At the time, Google was returning its results within 100 milliseconds, which when combined with the 100 millisecond latency built into most computers, made results visible to the user within 200 milliseconds. The reason Google is the biggest search engine in the world is down to one thing above all else: speed.

Interestingly, like Jobs, Page also saw the challenges created by the browser journey as being important. He pointed me towards Google’s Fast Flip in Google Labs (an experiment it later dropped, that involved loading content quickly in linear fashion) as the sort of thing the newspaper industry should be endorsing.

Understanding browsing patterns will be crucial to the success of both The Sun and The Telegraph.

One of the things they’ll both undoubtedly be doing at the moment is experimenting with eye-tracking. This is where a camera is calibrated on to a volunteer’s pupils whilst they read a website. Data can be used to record which parts of a web page a user’s eye is drawn to.

The results of these sorts of tests always fascinating. People often have a complete blind spot to anything that flashes up on the page that is unexpected. Users like to get what they expect when they click on something, which is why Google algorithms place so much weight on link descriptions being accurate.

A frictionless means of payment – of which iTunes is a great example - will also be crucial: users hate clunky delays while payments are processed. 

The good news for the newspaper industry is that most of this is just a technical challenge - and it can all be solved with proper effort and investment. The bad news is that the genie of free content is already out of the bottle.

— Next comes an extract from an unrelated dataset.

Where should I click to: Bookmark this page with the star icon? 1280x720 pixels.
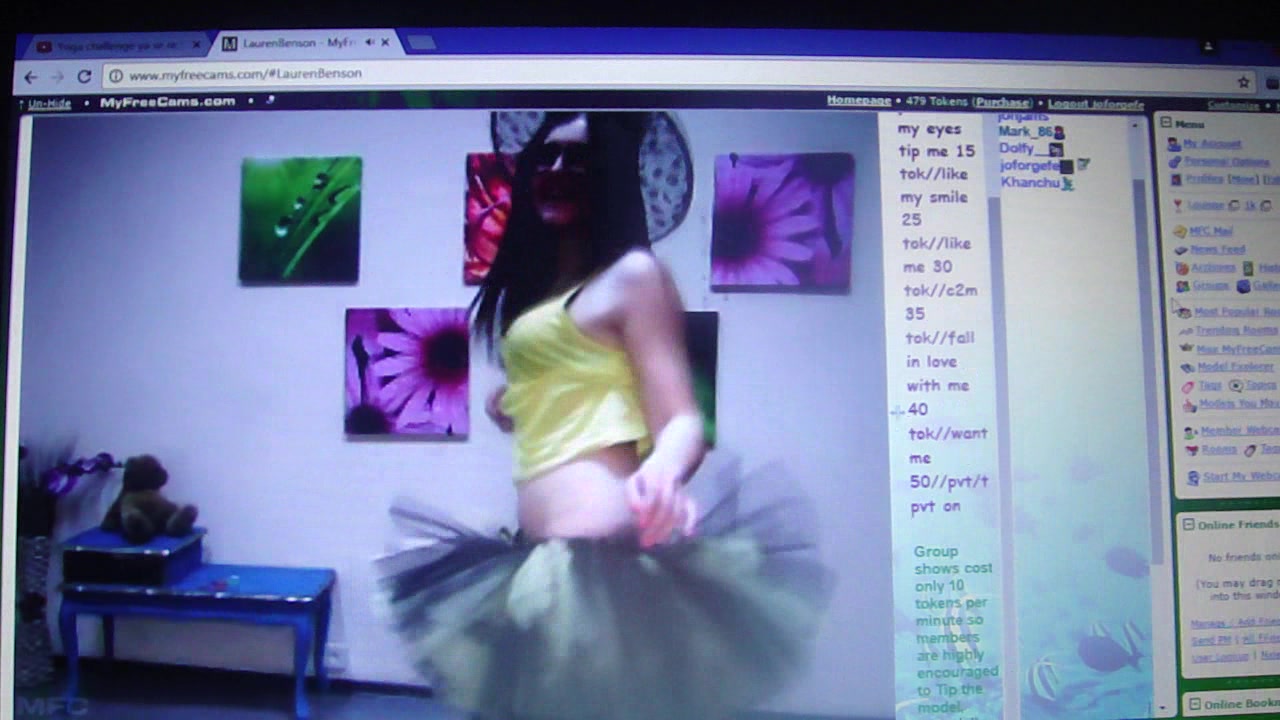1243,82
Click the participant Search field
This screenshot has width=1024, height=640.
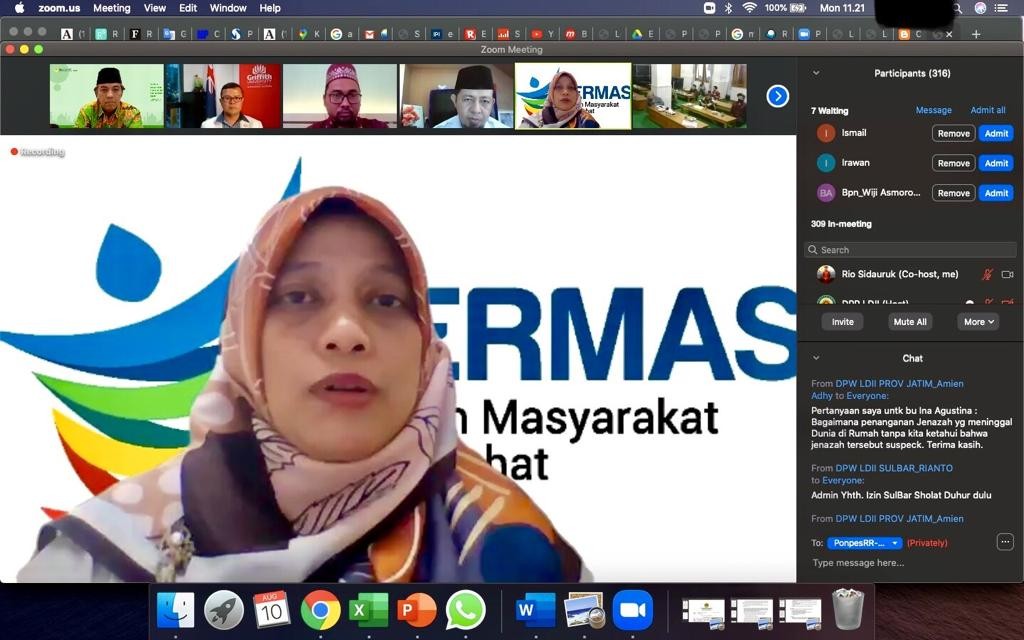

That’s why I expect that whatever The Sun and The Telegraph might currently intend to do online they will probably eventually end up adopting a mixed model where at least some of their content remains visible for free. (This is the case currently on The Telegraph which allows users to read 20 articles per month for free and offers two digital subscription packages: a cheaper one with limited access; and a pricier one with extra perks).

If everything stays behind a walled garden then there’s simply no way for users to find content. Better to adapt a similar approach to the Wall Street Journal, which remains the one shining example of paid content within the Murdoch empire. The WSJ continues to allow free access to a large amount of its content, evolving a model where there’s an up-sell for a richer content.

Of course there are those that say newspapers have no place in a world dominated by social networking platforms like Twitter.  But in my view, Twitter should be seen as an ally not a threat. After all, all those Twitter users may have learned about tragic death of Amy Winehouse in 140-odd characters - but it didn’t prevent them from clamouring for accurate newspaper coverage of her sad demise. 

Quick Stats:

  • When the last NRS figures were published in March (the first to include comScore data), they showed the Daily Mail website had already nudged ahead of its print edition elder sibling in some metrics.
  • The Daily Mail had a monthly print readership of 11.289 million: just behind its UK online monthly audience of 11.994 million (which includes the Mail on Sunday - see link for full data table).
  • On any given day, due to the fact that online readers are less regular in their reading habits, the print edition remains ahead of the web by 4.258 million compared to 2.786 million online – but the gap is closing fast.
  • The Mail’s overall website traffic is in excess of 100million, but this measures global browsers as opposed to people in the UK, which the NRS’s PADD (‘Paid and Digital Data') was set-up to record.

*Gary Thompson worked for News International as a senior journalist for 18 years. He is currently an independent media consultant and PR advisor to FilmOn.com – the world’s largest provider of internet TV.